Editor's note: This month of June the Meridian Family Value of the month is Justice and Mercy. Click here to read this month's overview article). Each week during the month we will post an update in Meridian, illustrating a couple of the Eyres' favorite methods for teaching this important value to each age group. Remember that you can also go to http://www.valuesparenting.com/ for still more ideas and teaching methods. Thanks for your interest and participation. There are tens of thousands of parents concentrating on this value this month. It is a way of saving this somewhat unkind and unfriendly society of ours — one family at a time! Send us your feedback, and if you want a free children's CD on the value of Honesty, see the instructions at the bottom of this article.

Methods for Preschoolers

Obedience

  • Obedience and justice need to be closely related to how you discipline your children. Parents must make their own decisions about methods of discipline, but certain principles apply.
  • Children should be disciplined in private rather than public
  • Children will repeat the activities that attract the greatest attention. The key, therefore, is to give more attention for doing something right than for doing something wrong. Give lavish, open praise for the right and quiet, automatic discipline for the wrong.
  • Children should know the reasons for the laws they are expected to keep and should think of obedience in terms of observing laws, not in terms of obeying people.
  • Children find great security in consistent, predictable discipline.
  • Discipline should be thought of as a way of teaching truth.
  • Punishments should be administered only when laws are broken. When children make wrong decisions in areas not governed by law, their punishment should come through the natural consequences of those wrong choices (if a child forgets his coat, he gets cold and needs no other punishments).

Methods for Elementary School Age

Comparison Story: The Smiths and the Joneses

This will help small children want to have family laws and want to live them.

Draw (or let the children draw) on a blackboard or large sheet of paper two houses, similar in size, next door to each other. Using the drawing as a visual aid, tell the following story in your own words:

In this house (points to one of the houses) lived the Smith family. They had a boy and a girl named Steve and Sue. And they had no family laws. They didn’t have to come to dinner at any certain time or go to bed at any certain time. They didn’t have to put away their toys, they didn’t have to find their mother and father, they could watch television any time they wanted. (Point to the other house.) In this house lived the Jones family. They had a boy named Jimmy and a girl named Jane. They had family laws, and the children knew that they would be punished if they broke the laws.

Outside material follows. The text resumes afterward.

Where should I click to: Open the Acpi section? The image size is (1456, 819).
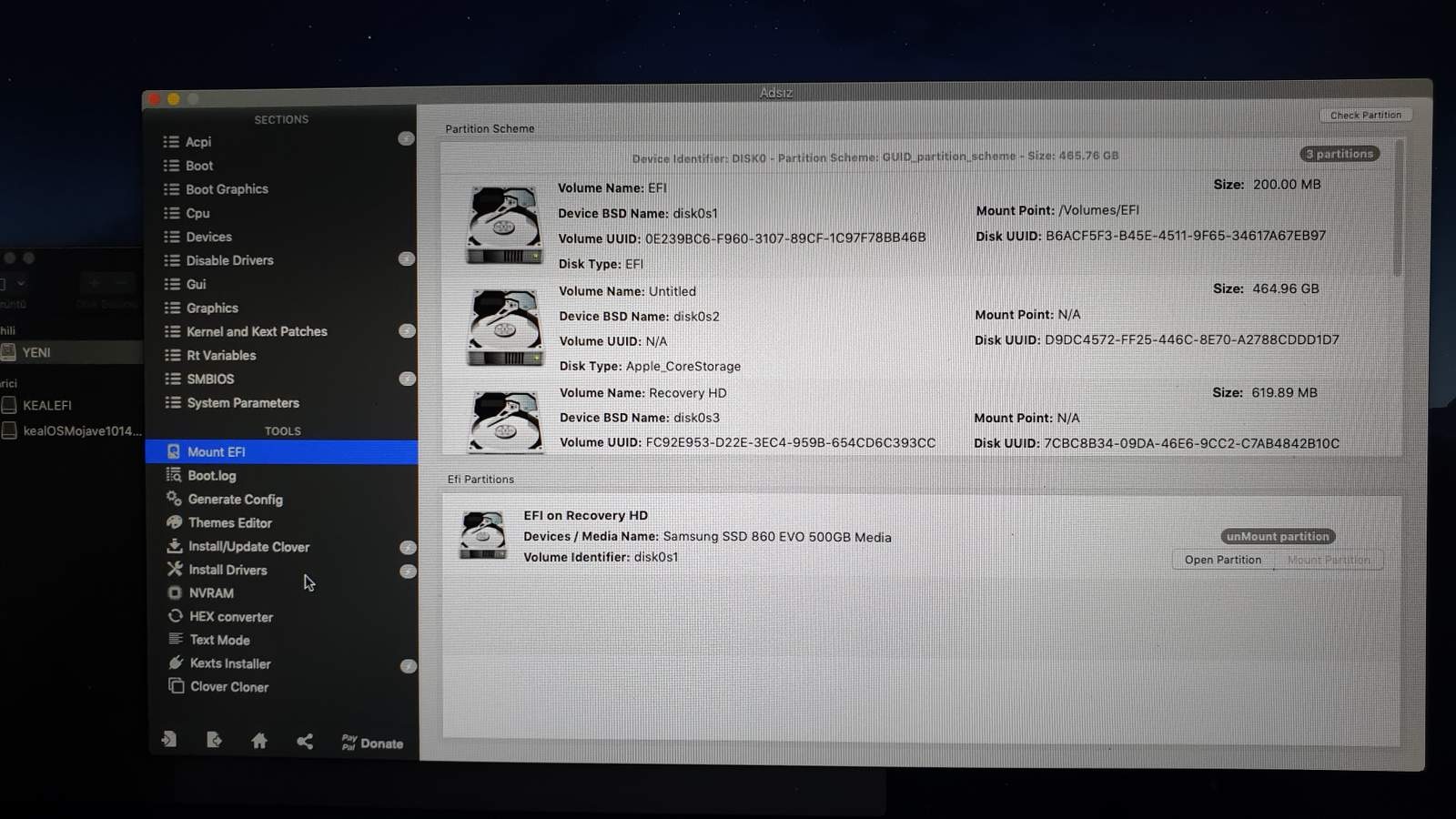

Now, let’s pretend we can see right inside each of these houses and watch what is happening. Let’s look into the Smiths’ house first. Look at Steve and Sue’s rooms. They look like pigpens. Nothing is ever put away; everything is on the floor. But where are Steve and Sue? Oh, there’s Sue watching television. Her homework’s not done. She’ll be sorry tomorrow when the teacher asks her a question and she doesn’t know the answer. There’s Steve across the fence playing with a friend. His mom called him for dinner, but he didn’t come. Now his food is cold and soggy. Look, his face is scratched from a fight with Sue over a toy. They don’t even have laws against fighting.

Let’s look inside the Joneses’ house. Jimmy’s and Janie’s clothes and toys are all neat and tidy, because their family has a law about that. Their family members are all sitting together having a nice dinner, because they have a law about that. Jimmy and Jane did their homework before dinner, because they have a law for that too. When they’re finished eating, they will be able to play and not worry about schoolwork that’s not done.

Make your story personal by including things that are relevant to your family. Then involve the children in a discussion based on the following questions: Are laws good or bad? Do they make us happy or sad? Would we like to be like the Smiths? Should grown-ups have to obey laws too? What are some of our national laws? What are some of our community laws? What are some of our family laws? How does each make us happy?

Food Coloring in Water

One drop of food coloring can illustrate how holding one little grudge can make us miserable all over.
Our seven- and nine-year-old boys went through a little phase when they were fascinated with food coloring. They liked to make their milk blue and their eggs green. They also, unfortunately, experimented with coloring things other than food.

The fascination happened to come during the month we were trying to teach them the value of forgiveness and mercy. One of the boys had been carrying a grudge against a friend who had said something mean to him several weeks before.

I took a bottle of clear, clean water and told the boys that it represented their feelings and their joy in life. Then I put a single drop of red food coloring in the bottle and we watched the whole jar gradually turn pink. Then we talked about grudges and how one little one can make us feel bad all over. We talked about “poison” as another metaphor. Then we talked about forgiveness.

Methods for Adolescents

Discussion: “Accepting Justice, Giving Mercy”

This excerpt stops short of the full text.